A quick and pleasant knit. I didn't have any conflicts about this one, except now that it's done, and I'm no longer certain it should be the appointed partner sock to the Fruitloops sock I finished in antique denim Claudia handpaint.

That said, it's a good pattern and was a fun knit. It should not be blamed for my indecision.

Sunday, June 15, 2008

Summery Scarves

My mother is chronically cold. Always, always, always cold. Half the time I think I've inherited her base temperature, but fortunately for the rest of the time I seem to get along fairly well in normal people clothing. For the best, because otherwise I would have to knit summer scarves for two people.


Half a Haruha

Pattern: Haruha
Designer: Tikru
Source: Made by Myself
Yarn: Frog Tree Pima Cotton/Silk
Needles: US6/4mm

Since the original pattern called for fingering weight, and the yarn I used is most definitely not, I reduced the stitch pattern to just one repetition. It's a short thing, too-- only wraps around one. Anathema to my idea of a scarf, but, well, if it makes mum happy...

Edited to add: err, and here's the direct link to the English version of the pattern. Despite perusing the blog occasionally, I'd managed to blank that it's largely in Finnish.

Monday, June 9, 2008

The Fall

The weekend before last, I went with a couple friends to see The Fall, which is beautiful, sometimes slightly hair-raising, and highly recommendable.

Today, I carried home a bag full of pale periwinkle/lavender Kathmandu Aran. The two are quite linked.

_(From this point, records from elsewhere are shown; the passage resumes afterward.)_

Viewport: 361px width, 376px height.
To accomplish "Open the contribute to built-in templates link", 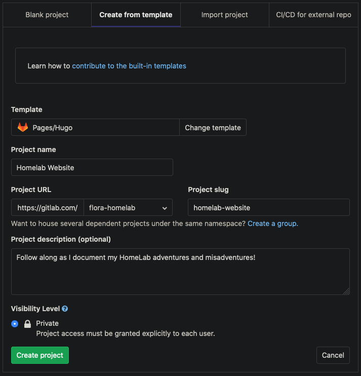I will [x=129, y=66].
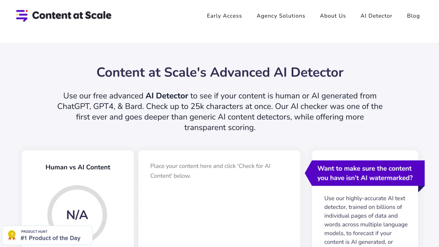This screenshot has height=247, width=439.
Task: Click the Human vs AI Content heading
Action: point(78,167)
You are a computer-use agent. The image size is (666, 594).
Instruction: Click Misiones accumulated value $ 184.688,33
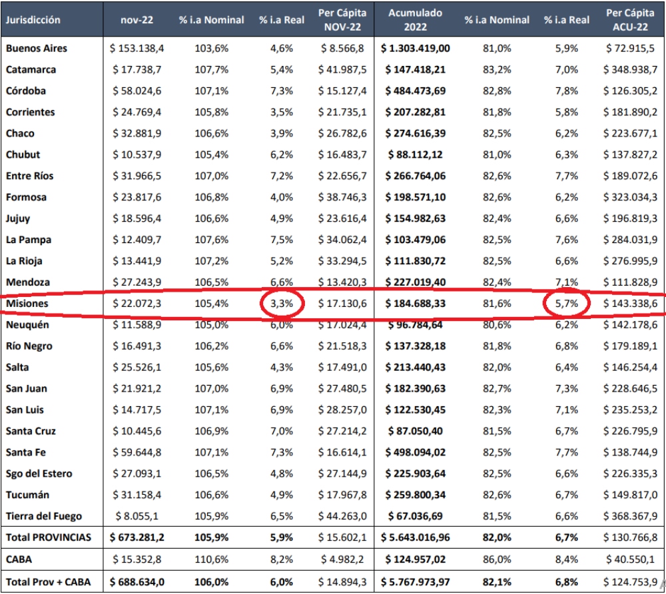pyautogui.click(x=416, y=304)
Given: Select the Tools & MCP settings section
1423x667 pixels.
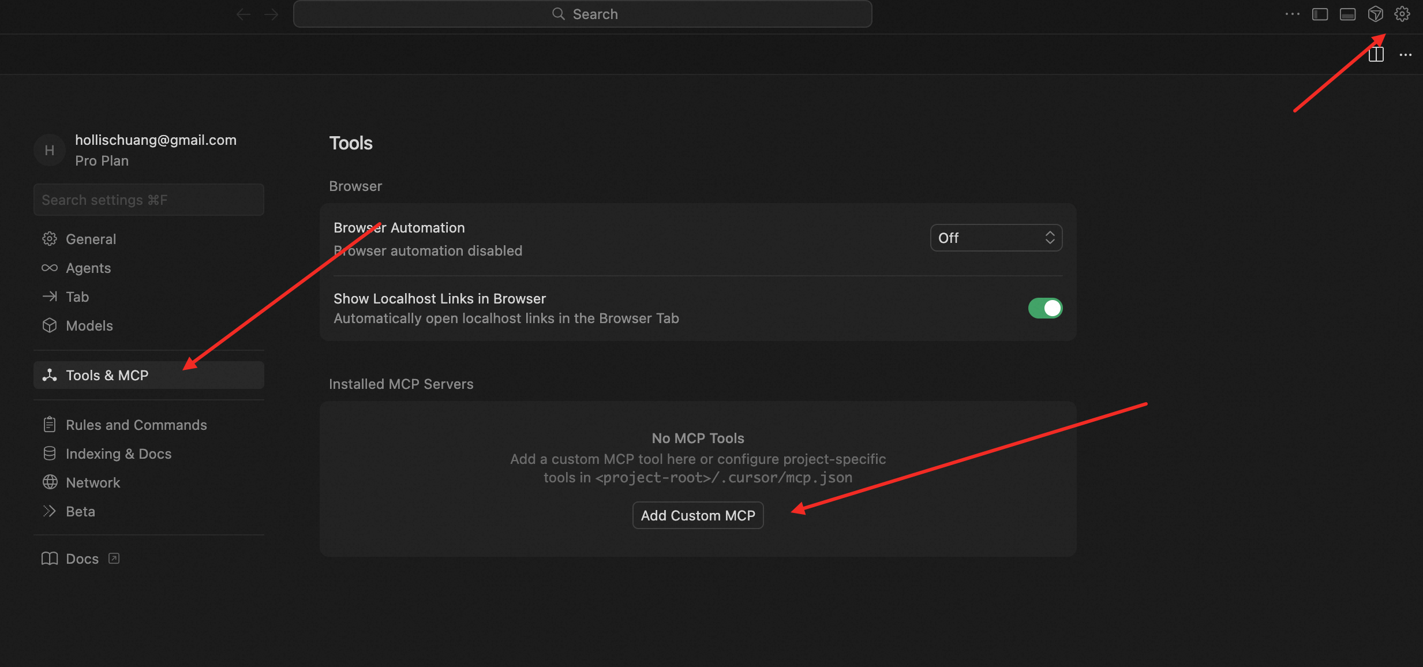Looking at the screenshot, I should [149, 375].
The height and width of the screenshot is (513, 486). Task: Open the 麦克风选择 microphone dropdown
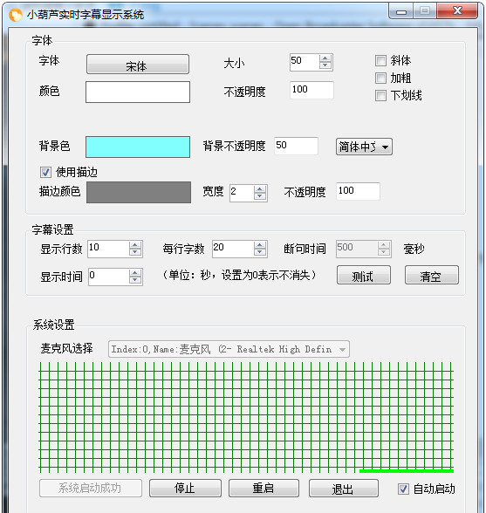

That said, late spring still thinks it's winter here. "June-uary" is being bandied about, and the description is not terribly far off. Right now it's dark out for the time of year (it should be light until nearly 10) and the wind's blowing hard outside the windows. I did manage to take some pictures Saturday, though, so I'd like to introduce you to the esteemed:


Pattern: Fruit Loops
Designer: Kristi Geraci
Yarn: Claudia Handpaint Fingering, Antique Jeans
Needles: US1, dpns

Right now this sock is all alone in the world. I'm feeling a little out of balance right now, so I'm going to "match" it with a sock done in a similar lace pattern but in very fiery red Happy Feet. That said, this was a nice, straight-forward, not too fussy pattern. The Claudia fuzzed a little on me, but not badly (although I had to reinforce a couple segments due to negligence). I really like the look of this sock, although the stitch pattern was repetitive enough that I probably won't knit it again, unlike, say, Fire-starter or Mad Color Weave.